Judge Wettick settled on a four year incremental plan under which the County will be completely reassessed by October 2013. From initial reports on the order, the County is to be partitioned into four equal parts, with no division of municipalities or school districts. In October of 2010, the first section (based on market values as of June 30, 2009) will be assessed; this process will continue for the other three sections until completed in October 2013.

One can immediately see a problem: Section 1 will be based on market values as of 2009, while Section 4 will be based on market values of 2012, a three year spread. That is akin to the type of spot assessments that the County did in the 1990s that led to lawsuits, and would produce the same type of inequity that was cited in the current litigation, namely faster appreciating areas would be treated differently from areas with falling values, all the while they are locked into the same year.

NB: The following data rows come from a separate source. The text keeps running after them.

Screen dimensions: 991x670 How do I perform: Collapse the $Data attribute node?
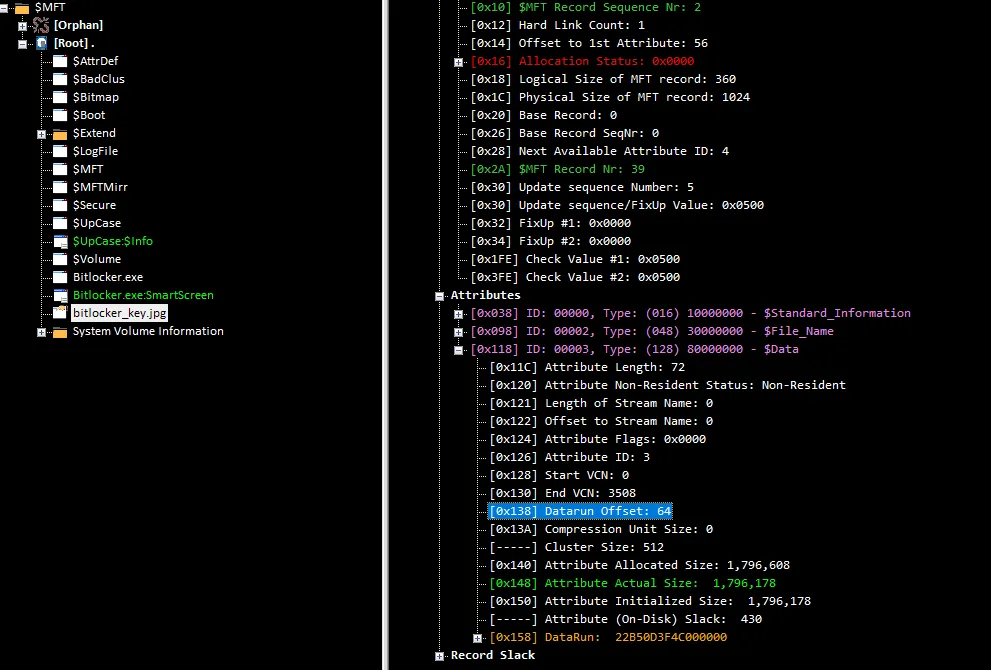point(459,350)
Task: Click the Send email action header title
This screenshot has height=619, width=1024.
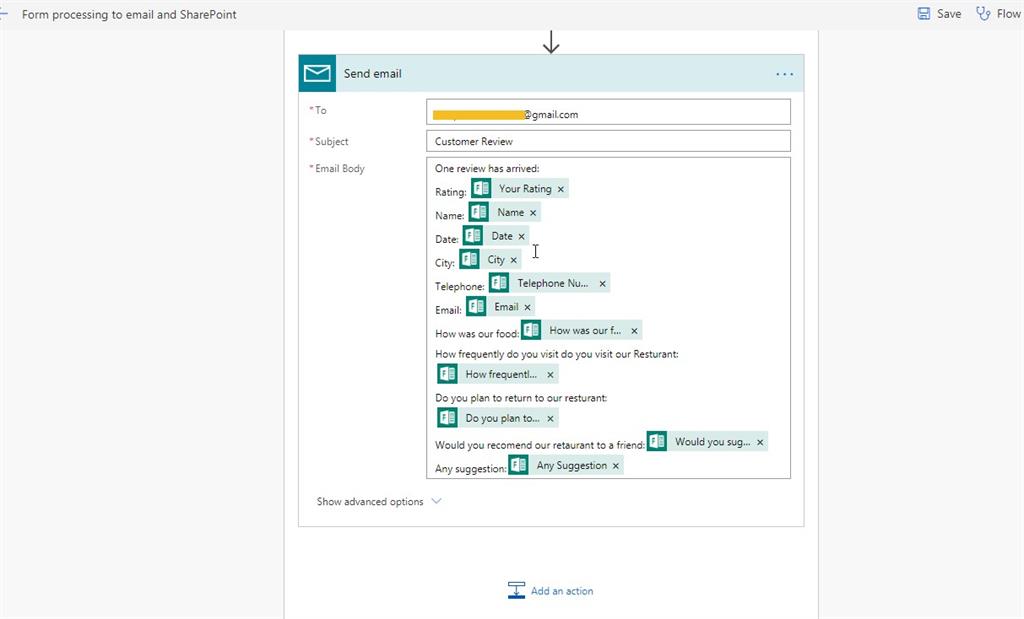Action: [x=373, y=74]
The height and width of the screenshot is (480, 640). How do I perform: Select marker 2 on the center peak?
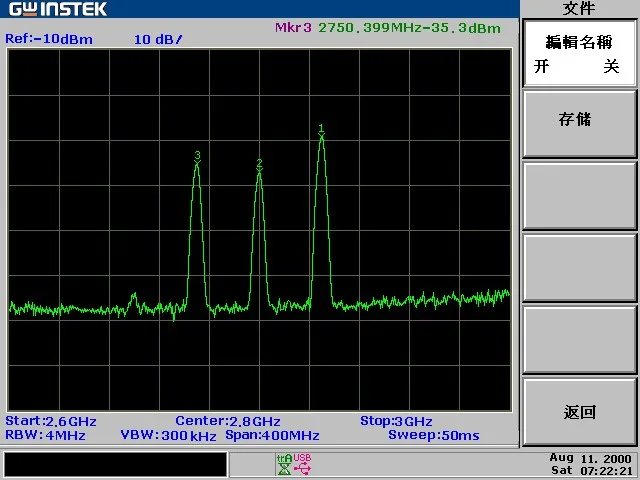tap(259, 166)
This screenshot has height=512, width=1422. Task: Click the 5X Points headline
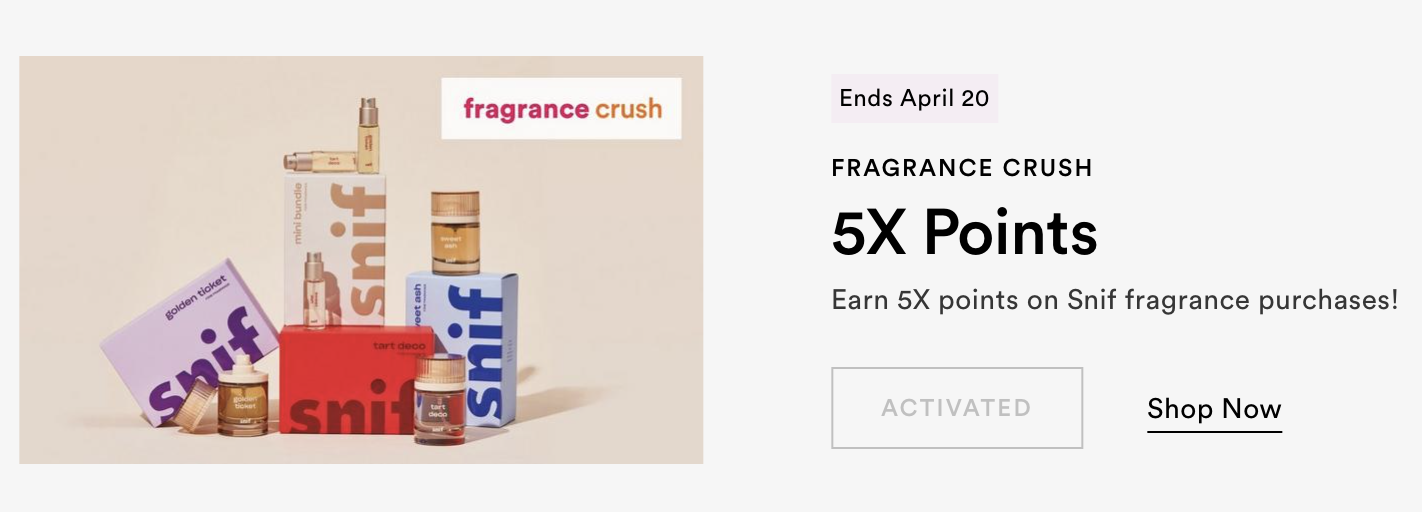pos(964,232)
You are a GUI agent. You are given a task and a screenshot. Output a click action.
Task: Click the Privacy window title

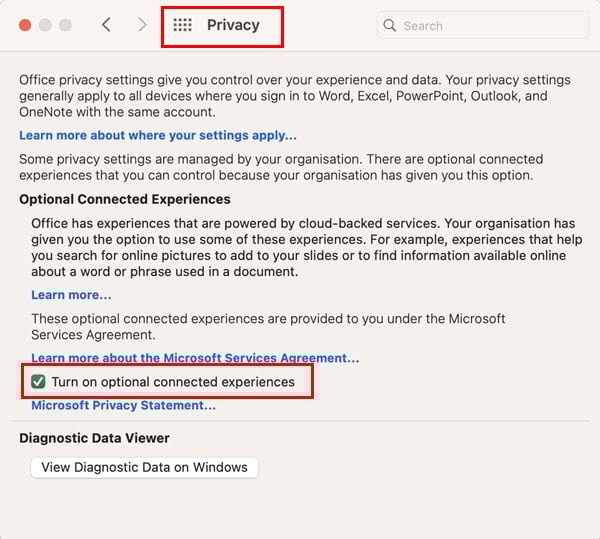pyautogui.click(x=233, y=25)
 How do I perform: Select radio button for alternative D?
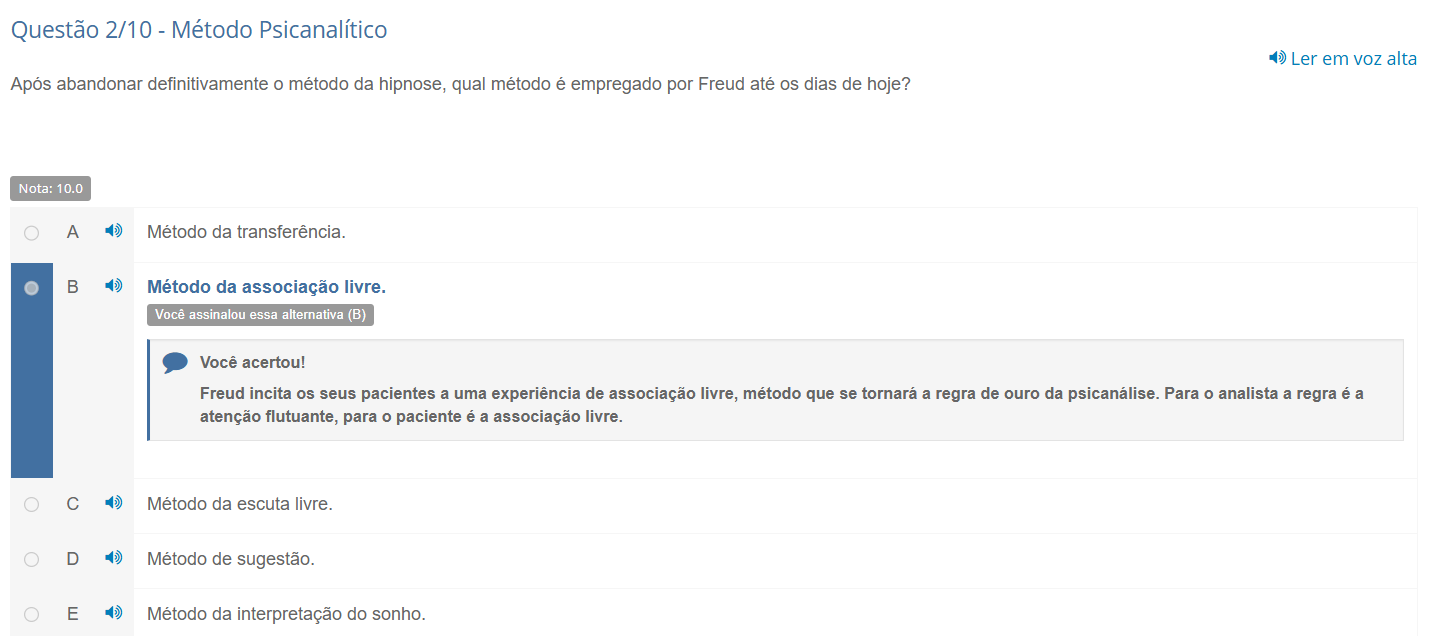[32, 560]
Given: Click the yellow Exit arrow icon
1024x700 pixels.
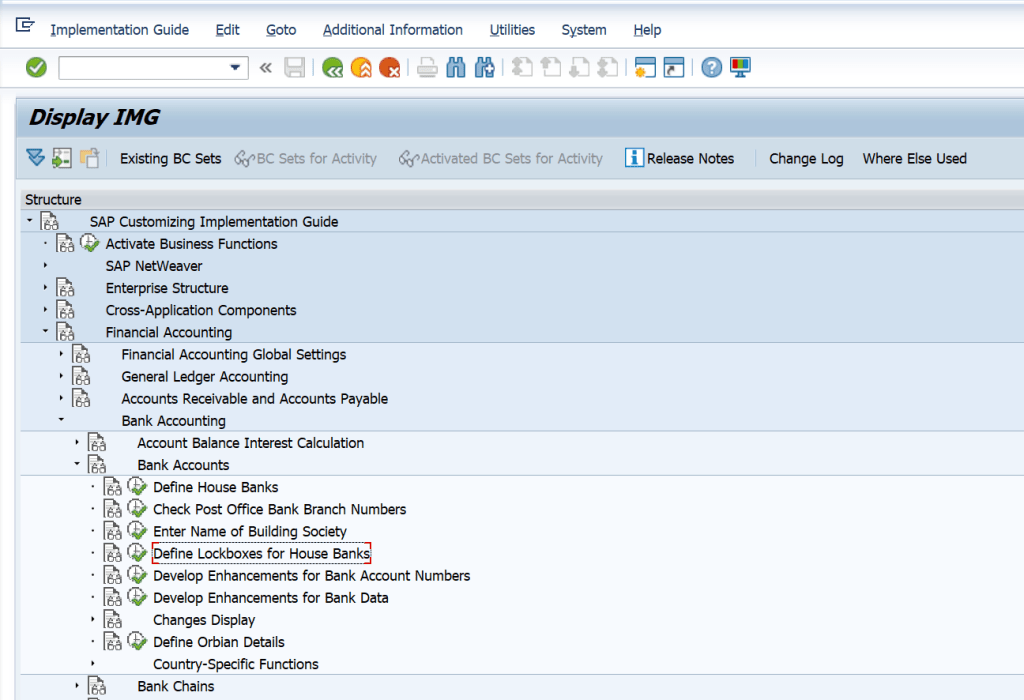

And questions arise: would Section 1 be reassessed in 2014 and the subsequent Sections at four year intervals? What happens if there is a big change in the economy after an assessment of one of the Sections? How can a taxpayer in what becomes Section 4 pay taxes for the next four years on an assessment system declared unconstitutional by the state’s highest court?

How the Judge arrived at this solution is nothing short of spectacular. It is a complete departure from his instructions contained in earlier court cases, where he urged the County to "be ready" to reassess. Now the plan will drag things out even further. This has to be viewed as a big win for the "no reassessment" crowd. The Judge said he is open to an alternative from the County. He should not hold his breath.

This does not sound like the solution the Supreme Court was shooting for.